__Data listing__
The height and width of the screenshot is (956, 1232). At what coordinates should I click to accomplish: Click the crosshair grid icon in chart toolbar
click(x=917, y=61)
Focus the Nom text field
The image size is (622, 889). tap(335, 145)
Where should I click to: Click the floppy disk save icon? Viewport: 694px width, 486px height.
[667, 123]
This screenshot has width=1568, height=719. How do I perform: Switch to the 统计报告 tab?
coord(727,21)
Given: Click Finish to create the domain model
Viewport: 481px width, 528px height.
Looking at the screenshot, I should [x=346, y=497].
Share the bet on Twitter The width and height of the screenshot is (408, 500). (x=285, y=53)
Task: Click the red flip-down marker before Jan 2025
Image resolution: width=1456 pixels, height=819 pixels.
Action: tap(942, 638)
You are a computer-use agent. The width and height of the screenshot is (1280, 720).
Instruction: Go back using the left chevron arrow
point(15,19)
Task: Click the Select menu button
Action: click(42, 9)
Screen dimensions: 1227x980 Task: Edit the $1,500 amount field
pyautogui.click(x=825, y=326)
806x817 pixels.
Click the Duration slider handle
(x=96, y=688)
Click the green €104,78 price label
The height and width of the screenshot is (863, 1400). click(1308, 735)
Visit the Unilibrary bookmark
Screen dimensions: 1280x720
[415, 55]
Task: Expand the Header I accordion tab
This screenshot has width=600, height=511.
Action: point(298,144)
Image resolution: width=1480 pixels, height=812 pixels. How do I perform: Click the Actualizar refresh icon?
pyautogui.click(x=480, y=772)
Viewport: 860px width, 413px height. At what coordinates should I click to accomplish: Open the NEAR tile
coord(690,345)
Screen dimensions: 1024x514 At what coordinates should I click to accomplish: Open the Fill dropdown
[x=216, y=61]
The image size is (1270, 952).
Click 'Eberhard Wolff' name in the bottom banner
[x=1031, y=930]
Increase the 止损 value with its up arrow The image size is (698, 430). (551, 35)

__Problem description__
Can you reproduce all of the material above exactly, line for line?

__Result__
The height and width of the screenshot is (956, 1232). At what coordinates should I click to accomplish: Click the crosshair grid icon in chart toolbar
click(x=917, y=61)
Focus the Nom text field
The image size is (622, 889). tap(335, 145)
Where should I click to: Click the floppy disk save icon? Viewport: 694px width, 486px height.
[667, 123]
This screenshot has width=1568, height=719. How do I perform: Switch to the 统计报告 tab?
coord(727,21)
Given: Click Finish to create the domain model
Viewport: 481px width, 528px height.
Looking at the screenshot, I should [x=346, y=497].
Share the bet on Twitter The width and height of the screenshot is (408, 500). (x=285, y=53)
Task: Click the red flip-down marker before Jan 2025
Image resolution: width=1456 pixels, height=819 pixels.
Action: tap(942, 638)
You are a computer-use agent. The width and height of the screenshot is (1280, 720).
Instruction: Go back using the left chevron arrow
point(15,19)
Task: Click the Select menu button
Action: click(42, 9)
Screen dimensions: 1227x980 Task: Edit the $1,500 amount field
pyautogui.click(x=825, y=326)
806x817 pixels.
Click the Duration slider handle
(x=96, y=688)
Click the green €104,78 price label
The height and width of the screenshot is (863, 1400). click(1308, 735)
Visit the Unilibrary bookmark
Screen dimensions: 1280x720
[415, 55]
Task: Expand the Header I accordion tab
This screenshot has width=600, height=511.
Action: point(298,144)
Image resolution: width=1480 pixels, height=812 pixels. How do I perform: Click the Actualizar refresh icon?
pyautogui.click(x=480, y=772)
Viewport: 860px width, 413px height. At what coordinates should I click to accomplish: Open the NEAR tile
coord(690,345)
Screen dimensions: 1024x514 At what coordinates should I click to accomplish: Open the Fill dropdown
[x=216, y=61]
The image size is (1270, 952).
Click 'Eberhard Wolff' name in the bottom banner
[x=1031, y=930]
Increase the 止损 value with its up arrow The image size is (698, 430). (551, 35)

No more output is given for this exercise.